-------- EXTRACTED INFORMATION --------
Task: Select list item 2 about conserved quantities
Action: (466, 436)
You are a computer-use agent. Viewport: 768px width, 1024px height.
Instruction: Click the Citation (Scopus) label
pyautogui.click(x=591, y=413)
--------
-------- EXTRACTED INFORMATION --------
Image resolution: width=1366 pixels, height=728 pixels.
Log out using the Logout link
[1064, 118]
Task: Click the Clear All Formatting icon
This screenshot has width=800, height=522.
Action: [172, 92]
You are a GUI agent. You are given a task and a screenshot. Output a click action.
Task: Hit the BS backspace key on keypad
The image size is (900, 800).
--------
-------- EXTRACTED INFORMATION --------
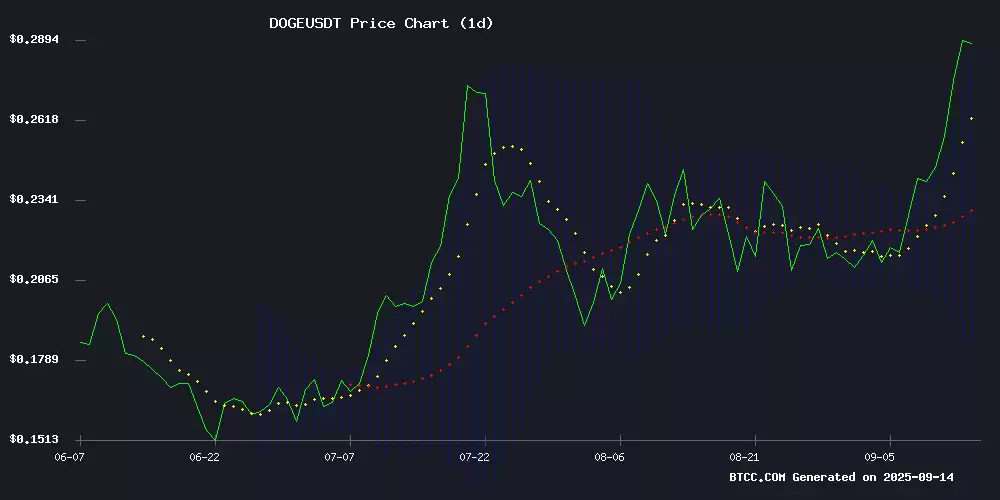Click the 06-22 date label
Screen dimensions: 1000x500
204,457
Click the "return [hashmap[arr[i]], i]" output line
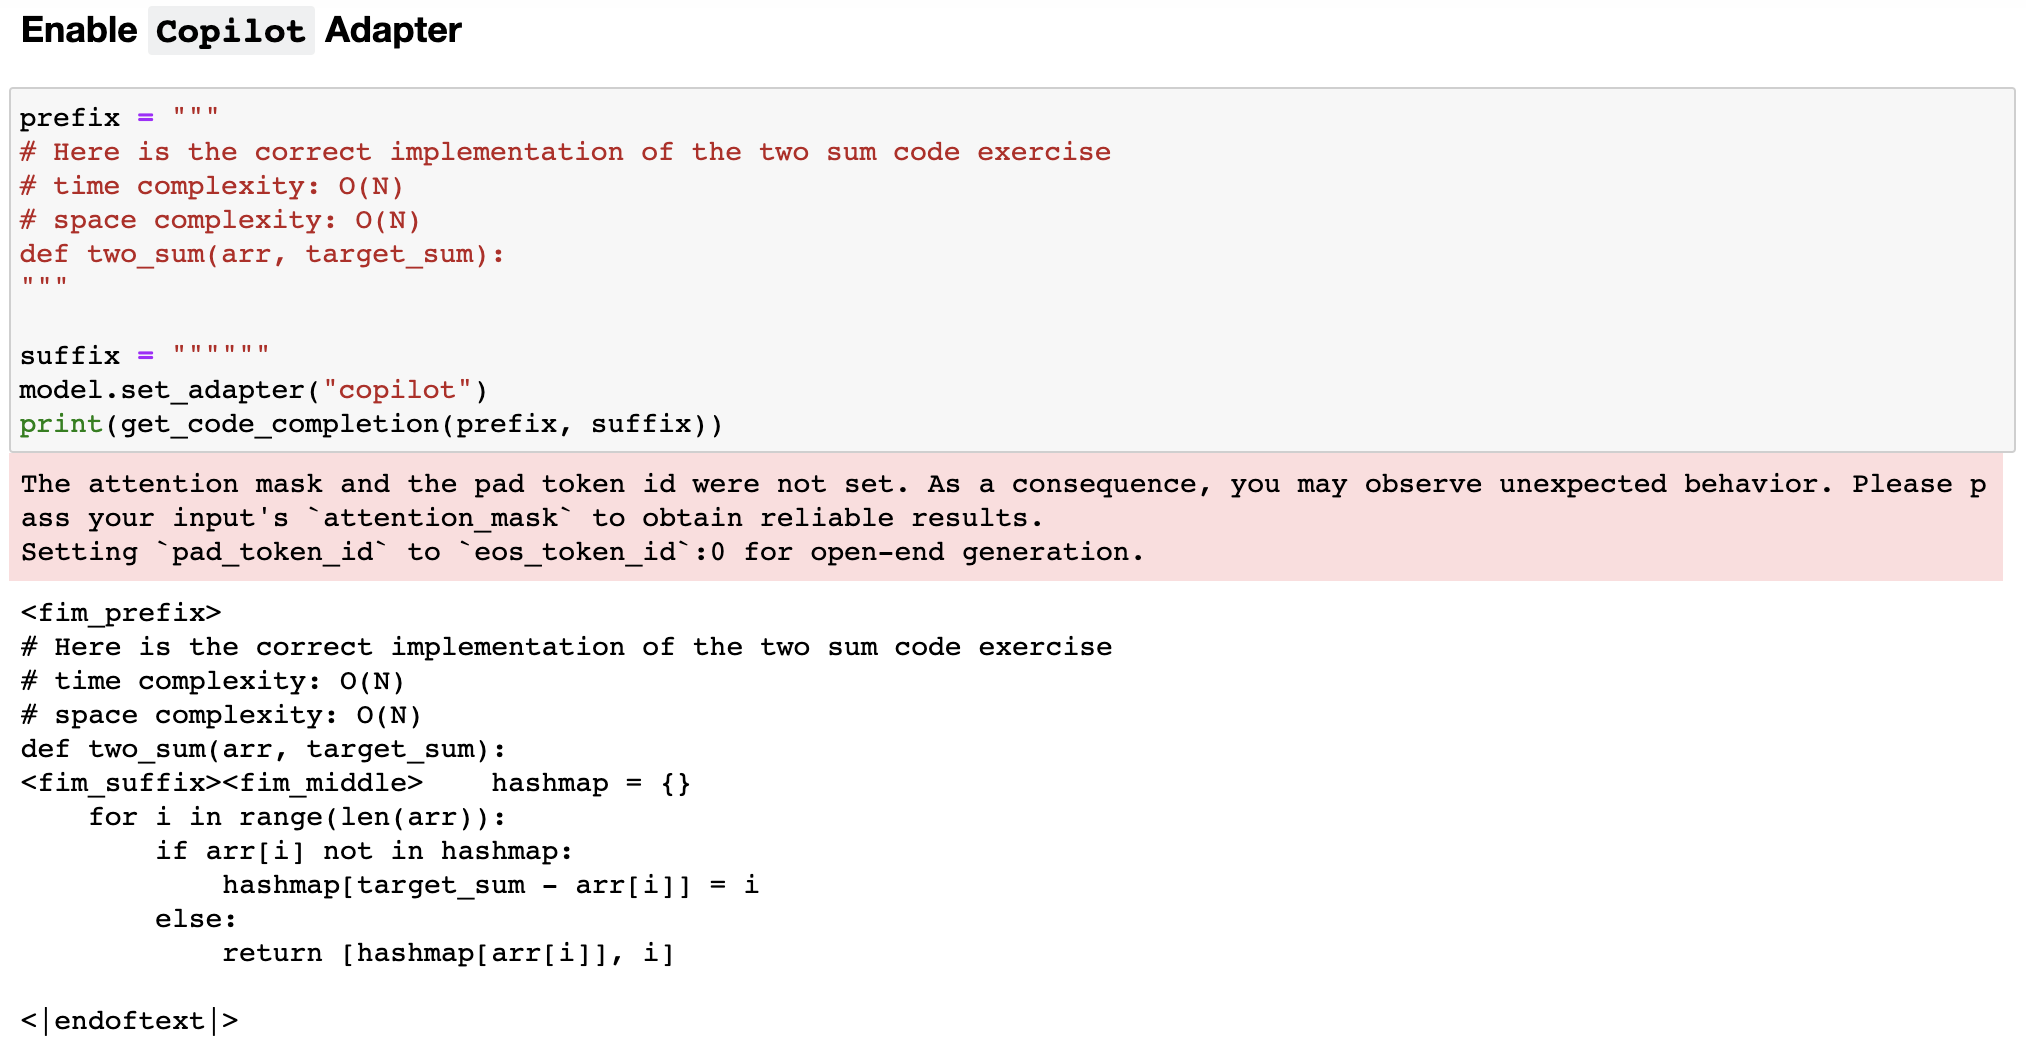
--------
■ YOUR GOAL
Your answer should be a single number: the count of lines above that contain the word "agent".

■ RESPONSE AREA
2